■ **PROBLEM TO WORK ON**
Retype the rows below from the first one through the line containing "[x=164, y=100]", including both ends, and give nothing beyond that span.
/---
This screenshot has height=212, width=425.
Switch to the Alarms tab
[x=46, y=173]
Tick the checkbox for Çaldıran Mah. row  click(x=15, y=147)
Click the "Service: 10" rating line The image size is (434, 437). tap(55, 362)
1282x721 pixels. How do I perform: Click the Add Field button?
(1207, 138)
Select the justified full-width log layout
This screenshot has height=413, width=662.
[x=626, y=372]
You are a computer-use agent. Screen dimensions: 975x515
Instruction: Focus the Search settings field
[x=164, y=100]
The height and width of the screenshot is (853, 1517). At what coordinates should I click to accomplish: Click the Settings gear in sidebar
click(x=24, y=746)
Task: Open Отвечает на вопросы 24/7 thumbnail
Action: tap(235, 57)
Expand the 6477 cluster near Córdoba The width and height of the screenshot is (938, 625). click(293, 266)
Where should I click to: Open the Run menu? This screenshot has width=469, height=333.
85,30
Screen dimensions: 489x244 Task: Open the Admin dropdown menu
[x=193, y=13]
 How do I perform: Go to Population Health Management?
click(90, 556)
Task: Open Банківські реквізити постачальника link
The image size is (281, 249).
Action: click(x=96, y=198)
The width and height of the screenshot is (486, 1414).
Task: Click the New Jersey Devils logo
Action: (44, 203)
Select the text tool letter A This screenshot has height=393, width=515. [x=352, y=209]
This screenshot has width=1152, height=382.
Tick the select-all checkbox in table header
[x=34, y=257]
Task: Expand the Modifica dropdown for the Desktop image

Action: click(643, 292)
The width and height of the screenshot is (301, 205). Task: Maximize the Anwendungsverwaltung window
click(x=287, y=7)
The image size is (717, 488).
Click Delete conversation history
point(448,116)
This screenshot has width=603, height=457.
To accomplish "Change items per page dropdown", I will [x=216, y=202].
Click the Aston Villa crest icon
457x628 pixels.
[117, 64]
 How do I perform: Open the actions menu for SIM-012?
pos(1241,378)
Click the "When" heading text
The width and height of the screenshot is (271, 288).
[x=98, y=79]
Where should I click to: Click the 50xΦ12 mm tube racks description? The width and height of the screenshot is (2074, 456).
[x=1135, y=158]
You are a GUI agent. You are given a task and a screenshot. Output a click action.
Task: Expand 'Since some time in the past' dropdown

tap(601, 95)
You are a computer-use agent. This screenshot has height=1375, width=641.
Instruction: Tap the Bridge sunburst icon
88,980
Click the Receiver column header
\---
■ **TASK ANSWER**
This screenshot has height=212, width=425.
Switch to the Alarms tab
[x=46, y=173]
Tick the checkbox for Çaldıran Mah. row  click(x=15, y=147)
Click the "Service: 10" rating line The image size is (434, 437). tap(55, 362)
1282x721 pixels. How do I perform: Click the Add Field button?
(1207, 138)
Select the justified full-width log layout
This screenshot has height=413, width=662.
[x=626, y=372]
You are a computer-use agent. Screen dimensions: 975x515
Instruction: Focus the Search settings field
[x=164, y=100]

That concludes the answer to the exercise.